Time Period3 Months [change]
DirectionMoves Together 
StrengthSignificant
Accuracy100.0%
ValuesDaily Returns

Korea Real Estate  vs.  TSE Co

 Performance 
       Timeline  
Korea Real Estate 

Risk-Adjusted Performance

0 of 100

 
Weak
 
Strong
Very Weak
Over the last 90 days Korea Real Estate has generated negative risk-adjusted returns adding no value to investors with long positions. Despite somewhat strong basic indicators, Korea Real is not utilizing all of its potentials. The current stock price disturbance, may contribute to short-term losses for the investors.
TSE Co 

Risk-Adjusted Performance

0 of 100

 
Weak
 
Strong
Very Weak
Over the last 90 days TSE Co has generated negative risk-adjusted returns adding no value to investors with long positions. Despite latest weak performance, the Stock's basic indicators remain strong and the current disturbance on Wall Street may also be a sign of long term gains for the company investors.

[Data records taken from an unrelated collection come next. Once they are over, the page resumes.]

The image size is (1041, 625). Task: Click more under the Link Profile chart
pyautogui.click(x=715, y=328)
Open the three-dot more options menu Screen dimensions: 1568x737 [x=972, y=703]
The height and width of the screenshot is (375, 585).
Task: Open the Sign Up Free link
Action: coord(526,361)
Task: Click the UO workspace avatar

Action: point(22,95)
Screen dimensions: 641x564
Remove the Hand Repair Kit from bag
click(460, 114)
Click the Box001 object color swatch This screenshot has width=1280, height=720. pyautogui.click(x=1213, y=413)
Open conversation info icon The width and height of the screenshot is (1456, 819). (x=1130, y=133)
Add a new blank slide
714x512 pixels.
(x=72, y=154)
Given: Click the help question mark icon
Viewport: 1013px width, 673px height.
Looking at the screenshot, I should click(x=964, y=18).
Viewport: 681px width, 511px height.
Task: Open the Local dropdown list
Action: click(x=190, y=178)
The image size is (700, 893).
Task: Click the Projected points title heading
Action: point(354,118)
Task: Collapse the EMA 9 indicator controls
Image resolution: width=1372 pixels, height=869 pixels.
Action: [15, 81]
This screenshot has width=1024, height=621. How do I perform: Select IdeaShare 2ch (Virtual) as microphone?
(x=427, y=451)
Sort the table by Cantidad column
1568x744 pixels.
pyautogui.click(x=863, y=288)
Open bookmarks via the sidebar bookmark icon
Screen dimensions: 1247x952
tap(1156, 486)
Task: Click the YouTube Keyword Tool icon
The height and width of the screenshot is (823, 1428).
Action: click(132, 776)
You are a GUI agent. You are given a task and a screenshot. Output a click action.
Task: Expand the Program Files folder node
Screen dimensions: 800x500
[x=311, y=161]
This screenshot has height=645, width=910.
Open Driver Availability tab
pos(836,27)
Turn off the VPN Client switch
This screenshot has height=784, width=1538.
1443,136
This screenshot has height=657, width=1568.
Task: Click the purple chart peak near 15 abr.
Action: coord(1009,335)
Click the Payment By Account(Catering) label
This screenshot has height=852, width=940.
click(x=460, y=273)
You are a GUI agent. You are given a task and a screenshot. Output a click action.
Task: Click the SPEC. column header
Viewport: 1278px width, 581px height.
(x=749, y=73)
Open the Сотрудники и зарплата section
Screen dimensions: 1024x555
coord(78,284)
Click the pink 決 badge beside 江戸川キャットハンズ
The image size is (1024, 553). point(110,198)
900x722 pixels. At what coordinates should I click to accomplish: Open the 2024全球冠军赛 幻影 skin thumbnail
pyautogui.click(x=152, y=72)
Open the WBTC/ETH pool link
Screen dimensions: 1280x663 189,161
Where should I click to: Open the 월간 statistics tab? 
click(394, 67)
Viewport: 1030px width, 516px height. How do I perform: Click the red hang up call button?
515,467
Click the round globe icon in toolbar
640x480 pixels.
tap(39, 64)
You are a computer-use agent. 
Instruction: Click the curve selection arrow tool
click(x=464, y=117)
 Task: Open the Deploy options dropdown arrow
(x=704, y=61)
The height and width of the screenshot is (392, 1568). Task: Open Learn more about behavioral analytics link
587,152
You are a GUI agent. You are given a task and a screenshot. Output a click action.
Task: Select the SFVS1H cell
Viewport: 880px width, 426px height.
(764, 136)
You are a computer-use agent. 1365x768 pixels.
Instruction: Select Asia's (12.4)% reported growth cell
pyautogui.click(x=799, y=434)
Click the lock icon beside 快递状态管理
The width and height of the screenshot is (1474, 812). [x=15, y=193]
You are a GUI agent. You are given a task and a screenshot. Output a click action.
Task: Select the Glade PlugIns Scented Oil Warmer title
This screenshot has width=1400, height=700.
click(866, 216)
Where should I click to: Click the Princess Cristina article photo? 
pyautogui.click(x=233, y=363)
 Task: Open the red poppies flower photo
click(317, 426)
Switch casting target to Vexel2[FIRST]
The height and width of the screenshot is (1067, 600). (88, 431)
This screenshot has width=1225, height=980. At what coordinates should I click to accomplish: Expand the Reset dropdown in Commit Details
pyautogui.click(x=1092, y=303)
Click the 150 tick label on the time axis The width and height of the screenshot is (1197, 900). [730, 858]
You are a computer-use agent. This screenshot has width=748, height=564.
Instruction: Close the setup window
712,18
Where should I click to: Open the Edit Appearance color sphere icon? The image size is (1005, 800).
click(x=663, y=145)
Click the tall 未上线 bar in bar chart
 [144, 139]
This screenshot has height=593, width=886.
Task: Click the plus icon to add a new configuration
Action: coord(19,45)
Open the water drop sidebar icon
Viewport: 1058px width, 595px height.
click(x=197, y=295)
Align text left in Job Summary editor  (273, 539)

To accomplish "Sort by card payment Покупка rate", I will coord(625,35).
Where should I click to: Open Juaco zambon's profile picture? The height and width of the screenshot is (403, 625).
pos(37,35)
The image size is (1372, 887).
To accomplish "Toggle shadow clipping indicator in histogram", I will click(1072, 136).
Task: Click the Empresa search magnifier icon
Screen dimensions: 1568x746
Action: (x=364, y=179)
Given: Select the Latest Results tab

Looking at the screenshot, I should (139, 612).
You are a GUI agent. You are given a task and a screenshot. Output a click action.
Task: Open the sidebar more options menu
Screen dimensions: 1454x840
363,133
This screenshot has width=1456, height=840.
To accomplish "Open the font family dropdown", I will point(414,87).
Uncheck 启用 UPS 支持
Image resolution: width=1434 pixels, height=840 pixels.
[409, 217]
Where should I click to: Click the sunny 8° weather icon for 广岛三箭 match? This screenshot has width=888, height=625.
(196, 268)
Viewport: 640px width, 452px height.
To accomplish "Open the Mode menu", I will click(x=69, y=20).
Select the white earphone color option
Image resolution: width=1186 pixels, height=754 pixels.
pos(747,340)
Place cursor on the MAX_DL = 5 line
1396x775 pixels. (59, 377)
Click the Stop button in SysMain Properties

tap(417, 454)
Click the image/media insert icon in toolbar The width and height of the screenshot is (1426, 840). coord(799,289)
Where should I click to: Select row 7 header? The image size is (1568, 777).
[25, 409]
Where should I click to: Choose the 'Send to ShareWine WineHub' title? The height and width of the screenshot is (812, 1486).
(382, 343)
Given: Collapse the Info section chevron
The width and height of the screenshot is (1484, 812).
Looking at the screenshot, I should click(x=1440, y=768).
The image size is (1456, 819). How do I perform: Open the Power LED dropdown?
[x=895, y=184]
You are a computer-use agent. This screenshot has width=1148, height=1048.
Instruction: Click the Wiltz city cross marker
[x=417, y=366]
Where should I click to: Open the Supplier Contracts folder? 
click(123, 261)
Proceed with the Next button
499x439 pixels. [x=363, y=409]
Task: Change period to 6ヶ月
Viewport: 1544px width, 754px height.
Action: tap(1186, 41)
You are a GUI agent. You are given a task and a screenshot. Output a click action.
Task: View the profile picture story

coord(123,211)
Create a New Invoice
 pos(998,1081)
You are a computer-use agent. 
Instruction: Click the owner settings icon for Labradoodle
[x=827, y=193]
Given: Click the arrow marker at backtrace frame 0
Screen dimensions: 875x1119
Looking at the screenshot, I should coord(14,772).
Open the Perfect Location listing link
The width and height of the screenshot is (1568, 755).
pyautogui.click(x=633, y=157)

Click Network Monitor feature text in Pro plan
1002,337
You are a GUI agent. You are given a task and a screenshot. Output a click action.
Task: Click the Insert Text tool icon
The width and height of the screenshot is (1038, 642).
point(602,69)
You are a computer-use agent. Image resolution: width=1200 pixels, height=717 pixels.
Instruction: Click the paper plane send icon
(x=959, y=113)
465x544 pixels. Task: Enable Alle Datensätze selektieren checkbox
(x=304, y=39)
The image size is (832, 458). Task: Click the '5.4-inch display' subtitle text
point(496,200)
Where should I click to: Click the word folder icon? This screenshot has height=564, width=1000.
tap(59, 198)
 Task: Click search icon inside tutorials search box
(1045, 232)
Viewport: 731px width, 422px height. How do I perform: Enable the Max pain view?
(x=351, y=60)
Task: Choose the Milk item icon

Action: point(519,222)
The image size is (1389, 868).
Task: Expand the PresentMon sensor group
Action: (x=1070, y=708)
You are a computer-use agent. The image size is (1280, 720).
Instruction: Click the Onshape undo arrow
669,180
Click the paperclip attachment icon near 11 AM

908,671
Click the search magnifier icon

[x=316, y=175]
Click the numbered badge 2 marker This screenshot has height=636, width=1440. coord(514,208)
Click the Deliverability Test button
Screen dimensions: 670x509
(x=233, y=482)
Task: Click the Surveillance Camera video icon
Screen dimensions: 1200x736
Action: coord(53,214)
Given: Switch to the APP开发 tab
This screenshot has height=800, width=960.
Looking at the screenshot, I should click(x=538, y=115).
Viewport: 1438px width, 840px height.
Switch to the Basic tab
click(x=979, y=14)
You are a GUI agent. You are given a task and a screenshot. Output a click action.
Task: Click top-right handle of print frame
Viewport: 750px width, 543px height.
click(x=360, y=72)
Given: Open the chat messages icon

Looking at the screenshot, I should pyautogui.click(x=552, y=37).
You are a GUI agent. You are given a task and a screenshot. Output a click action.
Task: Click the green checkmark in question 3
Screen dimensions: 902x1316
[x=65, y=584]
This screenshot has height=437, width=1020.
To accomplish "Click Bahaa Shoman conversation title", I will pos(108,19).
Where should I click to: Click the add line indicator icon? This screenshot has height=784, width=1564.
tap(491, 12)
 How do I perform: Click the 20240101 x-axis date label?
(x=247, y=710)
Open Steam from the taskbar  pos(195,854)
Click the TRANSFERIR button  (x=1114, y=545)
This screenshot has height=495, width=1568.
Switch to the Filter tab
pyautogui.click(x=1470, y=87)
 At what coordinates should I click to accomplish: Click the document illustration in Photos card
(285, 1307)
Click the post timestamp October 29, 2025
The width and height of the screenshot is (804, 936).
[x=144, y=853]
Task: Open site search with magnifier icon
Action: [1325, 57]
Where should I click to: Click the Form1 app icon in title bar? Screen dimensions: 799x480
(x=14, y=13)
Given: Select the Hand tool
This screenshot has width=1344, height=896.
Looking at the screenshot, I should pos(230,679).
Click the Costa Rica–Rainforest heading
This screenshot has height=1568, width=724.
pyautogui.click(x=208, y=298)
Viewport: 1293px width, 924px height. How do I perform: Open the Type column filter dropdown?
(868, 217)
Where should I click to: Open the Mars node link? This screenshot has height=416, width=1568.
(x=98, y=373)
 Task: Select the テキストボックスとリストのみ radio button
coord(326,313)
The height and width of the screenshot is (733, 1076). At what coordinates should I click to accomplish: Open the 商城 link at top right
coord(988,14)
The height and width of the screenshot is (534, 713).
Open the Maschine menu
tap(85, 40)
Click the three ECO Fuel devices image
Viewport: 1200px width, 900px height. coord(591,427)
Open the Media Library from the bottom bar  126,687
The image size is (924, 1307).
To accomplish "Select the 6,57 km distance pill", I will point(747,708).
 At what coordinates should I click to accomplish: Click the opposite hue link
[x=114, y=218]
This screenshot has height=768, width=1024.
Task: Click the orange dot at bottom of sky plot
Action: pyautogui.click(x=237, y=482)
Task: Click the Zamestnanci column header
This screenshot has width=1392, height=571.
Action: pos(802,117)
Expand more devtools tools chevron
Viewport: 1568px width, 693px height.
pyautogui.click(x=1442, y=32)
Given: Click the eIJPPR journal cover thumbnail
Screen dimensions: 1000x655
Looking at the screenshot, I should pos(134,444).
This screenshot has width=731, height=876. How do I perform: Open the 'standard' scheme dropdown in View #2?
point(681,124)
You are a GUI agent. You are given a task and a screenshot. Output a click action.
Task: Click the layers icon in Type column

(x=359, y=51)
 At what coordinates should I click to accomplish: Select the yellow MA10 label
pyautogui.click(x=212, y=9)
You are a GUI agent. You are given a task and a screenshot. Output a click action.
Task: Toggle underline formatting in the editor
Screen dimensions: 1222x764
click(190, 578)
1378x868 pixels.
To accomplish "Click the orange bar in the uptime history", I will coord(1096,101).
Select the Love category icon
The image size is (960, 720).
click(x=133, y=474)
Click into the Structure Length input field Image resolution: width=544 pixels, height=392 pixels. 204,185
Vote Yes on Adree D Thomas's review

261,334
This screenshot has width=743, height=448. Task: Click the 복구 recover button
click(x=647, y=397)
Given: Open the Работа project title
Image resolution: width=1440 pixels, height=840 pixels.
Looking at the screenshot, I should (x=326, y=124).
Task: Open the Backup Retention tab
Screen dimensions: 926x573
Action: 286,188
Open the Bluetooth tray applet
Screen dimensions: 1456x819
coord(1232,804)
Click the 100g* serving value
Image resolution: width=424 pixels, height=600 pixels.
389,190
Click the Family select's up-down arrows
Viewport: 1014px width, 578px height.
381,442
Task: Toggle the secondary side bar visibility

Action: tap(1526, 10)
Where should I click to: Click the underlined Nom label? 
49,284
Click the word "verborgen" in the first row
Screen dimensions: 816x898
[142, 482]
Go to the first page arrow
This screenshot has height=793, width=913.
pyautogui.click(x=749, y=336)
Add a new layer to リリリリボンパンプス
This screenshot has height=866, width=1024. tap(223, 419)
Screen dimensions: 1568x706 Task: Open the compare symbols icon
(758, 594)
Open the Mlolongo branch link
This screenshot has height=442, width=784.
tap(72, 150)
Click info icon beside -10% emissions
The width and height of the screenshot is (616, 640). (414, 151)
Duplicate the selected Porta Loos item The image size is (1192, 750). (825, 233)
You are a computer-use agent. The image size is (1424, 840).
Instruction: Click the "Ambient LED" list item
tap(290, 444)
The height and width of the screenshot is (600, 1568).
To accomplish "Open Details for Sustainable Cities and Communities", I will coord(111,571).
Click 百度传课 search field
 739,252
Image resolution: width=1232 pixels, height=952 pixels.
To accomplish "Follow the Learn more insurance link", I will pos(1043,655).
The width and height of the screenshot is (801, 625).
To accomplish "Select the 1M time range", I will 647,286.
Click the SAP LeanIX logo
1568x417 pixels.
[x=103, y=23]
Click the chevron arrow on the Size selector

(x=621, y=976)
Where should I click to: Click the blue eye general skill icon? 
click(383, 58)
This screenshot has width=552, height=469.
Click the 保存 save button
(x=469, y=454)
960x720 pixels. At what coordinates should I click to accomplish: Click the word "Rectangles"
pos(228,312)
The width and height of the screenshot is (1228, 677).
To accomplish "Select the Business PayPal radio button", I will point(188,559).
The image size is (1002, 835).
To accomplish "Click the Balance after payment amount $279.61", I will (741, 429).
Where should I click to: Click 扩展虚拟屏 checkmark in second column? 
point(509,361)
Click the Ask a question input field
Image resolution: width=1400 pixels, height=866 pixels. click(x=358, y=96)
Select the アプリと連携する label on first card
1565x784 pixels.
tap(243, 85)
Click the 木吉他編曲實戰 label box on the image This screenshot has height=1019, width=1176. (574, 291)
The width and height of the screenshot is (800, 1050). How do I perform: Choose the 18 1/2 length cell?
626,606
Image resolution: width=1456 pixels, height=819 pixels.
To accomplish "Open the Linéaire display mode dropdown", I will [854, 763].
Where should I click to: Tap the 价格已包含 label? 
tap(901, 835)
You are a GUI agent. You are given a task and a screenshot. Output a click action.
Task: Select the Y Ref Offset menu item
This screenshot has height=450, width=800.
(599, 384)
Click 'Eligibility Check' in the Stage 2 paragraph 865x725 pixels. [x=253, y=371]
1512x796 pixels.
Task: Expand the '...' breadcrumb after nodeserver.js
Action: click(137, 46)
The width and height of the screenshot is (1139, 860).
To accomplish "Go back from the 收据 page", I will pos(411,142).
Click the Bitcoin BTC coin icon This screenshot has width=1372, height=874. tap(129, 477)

Korea Real and TSE Volatility Contrast

   Predicted Return Density   
       Returns  

Pair Trading with Korea Real and TSE

The main advantage of trading using opposite Korea Real and TSE positions is that it hedges away some unsystematic risk. Because of two separate transactions, even if Korea Real position performs unexpectedly, TSE can make up some of the losses. Pair trading also minimizes risk from directional movements in the market. For example, if an entire industry or sector drops because of unexpected headlines, the short position in TSE will offset losses from the drop in TSE's long position.
The idea behind Korea Real Estate and TSE Co pairs trading is to make the combined position market-neutral, meaning the overall market's direction will not affect its win or loss (or potential downside or upside). This can be achieved by designing a pairs trade with two highly correlated stocks or equities that operate in a similar space or sector, making it possible to obtain profits through simple and relatively low-risk investment.
Check out your portfolio center.
Note that this page's information should be used as a complementary analysis to find the right mix of equity instruments to add to your existing portfolios or create a brand new portfolio. You can also try the Portfolio Analyzer module to portfolio analysis module that provides access to portfolio diagnostics and optimization engine.